WO1992000586A1

WO1992000586A1 - Keyword-based speaker selection

Info

Publication number: WO1992000586A1
Application number: PCT/US1991/004327
Authority: WO
Inventors: Paul F. Smith; Kamyar Rohani; Mark R. Harrison
Original assignee: Motorola, Inc.
Priority date: 1990-07-02
Filing date: 1991-06-17
Publication date: 1992-01-09

Abstract

A method is provided for recognizing an utterance of a voice command sequence having a keyword spoken at the beginning of the sequence. A plurality of templates is stored, each template uniquely identified with one user. At least one spoken keyword uniquely identified with one of the users is received (220). The method determines (230) which particular user spoke the keyword and selects a subset of the templates uniquely identified with this particular user to provide a set of recognizable commands for subsequent utterances of the voice command sequences (270).

Description

KEYWORD-BASED SPEAKER SELECTION

BACKGROUND OF THE INVENTION: This invention relates generally to speech recognition, and more particularly to speaker dependant speech recognition systems, and is particularly directed toward providing a time efficient and accurate method of template selection based on keyword recognition. People communicate more effectively in a contemporary society via spoken instructions or commands than by any other communication medium.
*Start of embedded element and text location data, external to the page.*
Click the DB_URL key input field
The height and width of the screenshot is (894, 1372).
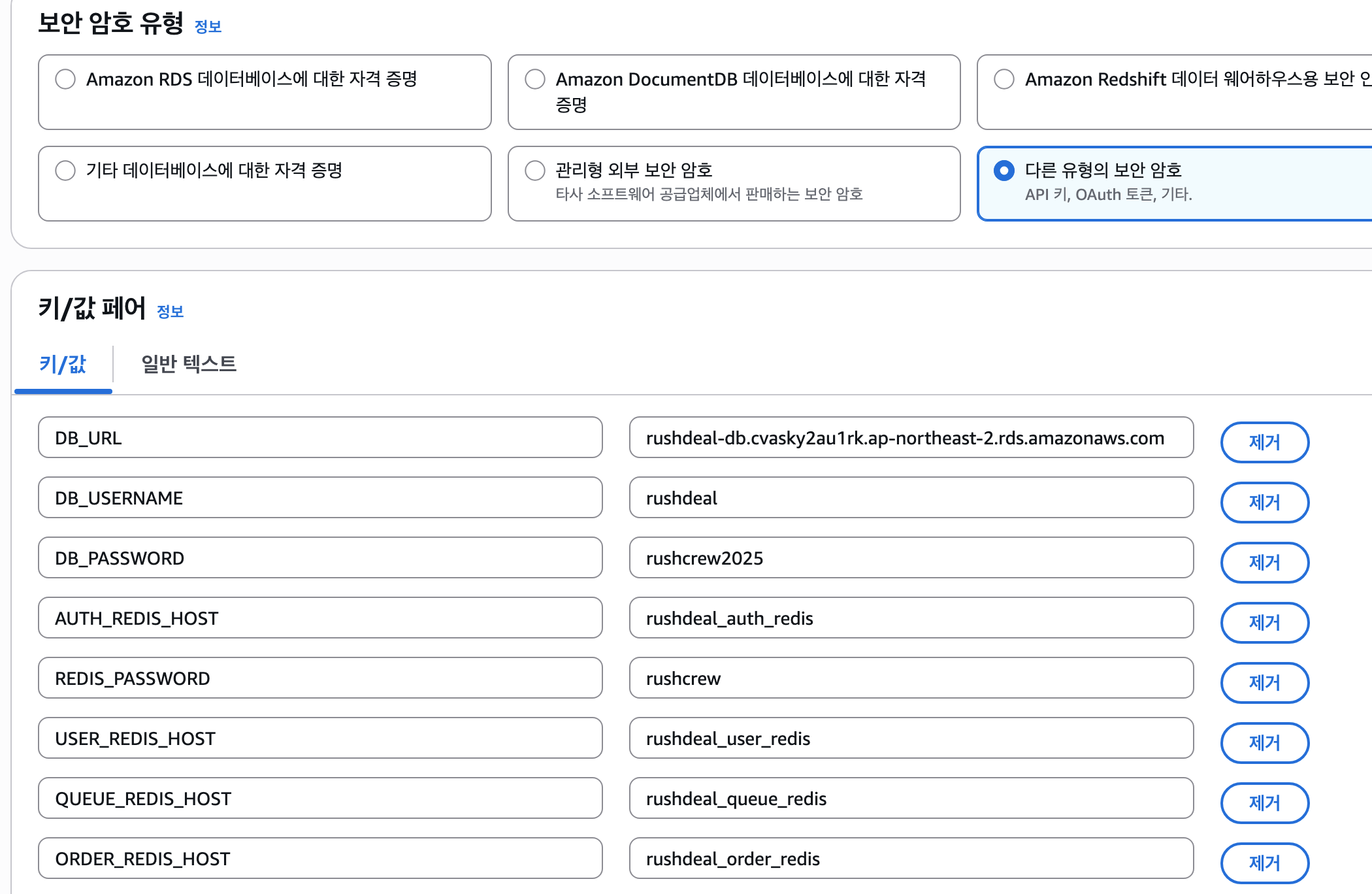(x=320, y=438)
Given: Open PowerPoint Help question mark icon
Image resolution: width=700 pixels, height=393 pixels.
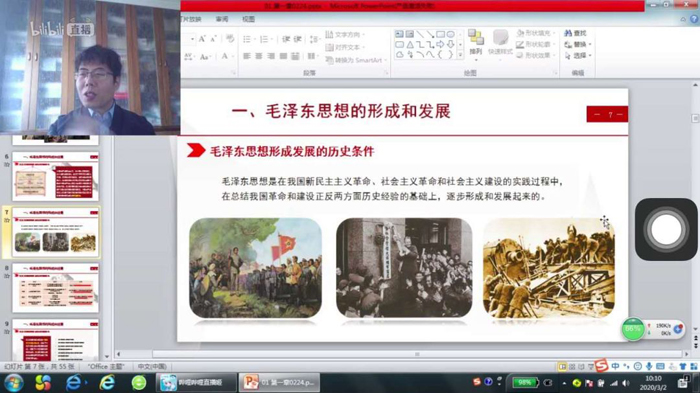Looking at the screenshot, I should tap(694, 19).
Accordingly, it would be advantageous to have many devices (or equipment) used by contemporary society to be at least partially controllable by voice commands. One such speech recognition control system (which is responsive to human voice) is highly desirable in automotive applications. Most mobile radio transceiver functions (e.g., on/off, transmit/receive, volume, squelch, changing channels, etc.) or mobile radio telephone control functions (e.g., push button dialing, speech recognizer training, telephone call answering) may readily be achieved by voice command without requiring any manual operations. Hence the use of speech recognition has a potential for providing a totally hands free telephone conversation without ever requiring the automobile driver to remove the driver's hands from the steering wheel, or take his or her eyes off the road. In addition, this has added to the safety and convenience of using mobile radio telephones in vehicles.
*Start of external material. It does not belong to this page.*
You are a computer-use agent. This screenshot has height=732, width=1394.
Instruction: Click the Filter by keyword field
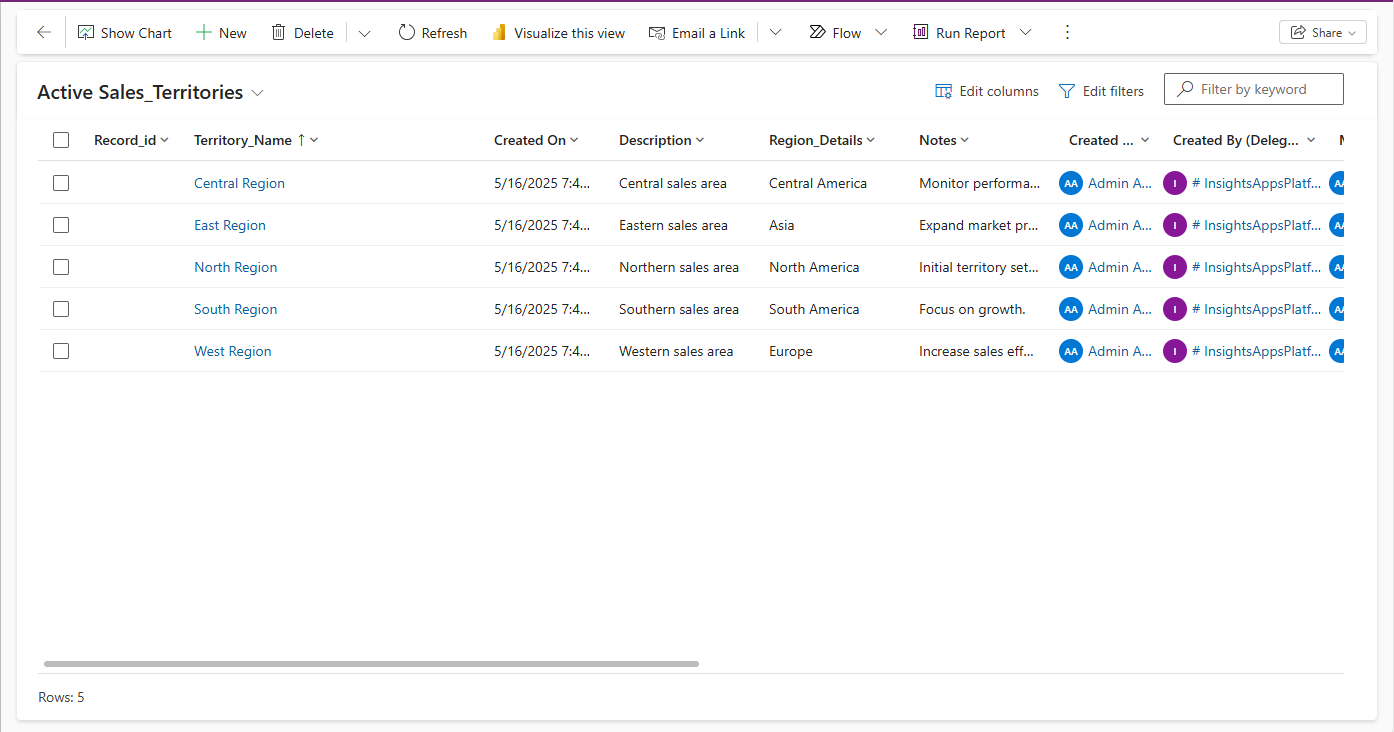(x=1264, y=89)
Some designers of voice recognition equipment have attempted to utilize speaker dependant voice recognition technology to accomplish voice controls. As is known, speaker dependant technology utilizes pre-stored voice templates as references to recognize the voice of a particular individual to perform specified functions that relate to a predetermined set of recognized command words. A template is a time-ordered set of features that characterize the behavior of the speech signal for a particular speaker. Most speech recognition technologies use either a word or a multi-word utterance as this reference template. Speaker dependant technology requires that the speaker dependant device must be programmed (or trained) to recognize each individual operator. Training is commonly understood to be a process by which an individual repeats a predetermined set of command words a sufficient number of times so that an acceptable template is formed. Specifically, a word recognizer recognizes the word command by extracting features which adequately represent the utterance and making a decision as to whether these features meet some distance criteria to match a particular template out of the set of pre-stored templates. These templates correspond to the set of pre-stored features representing the command words to be recognized. The speaker dependant word recognizer is then designed to recognize the command words of users by comparing the utterance to pre- stored voice templates which contain the voice features of those users.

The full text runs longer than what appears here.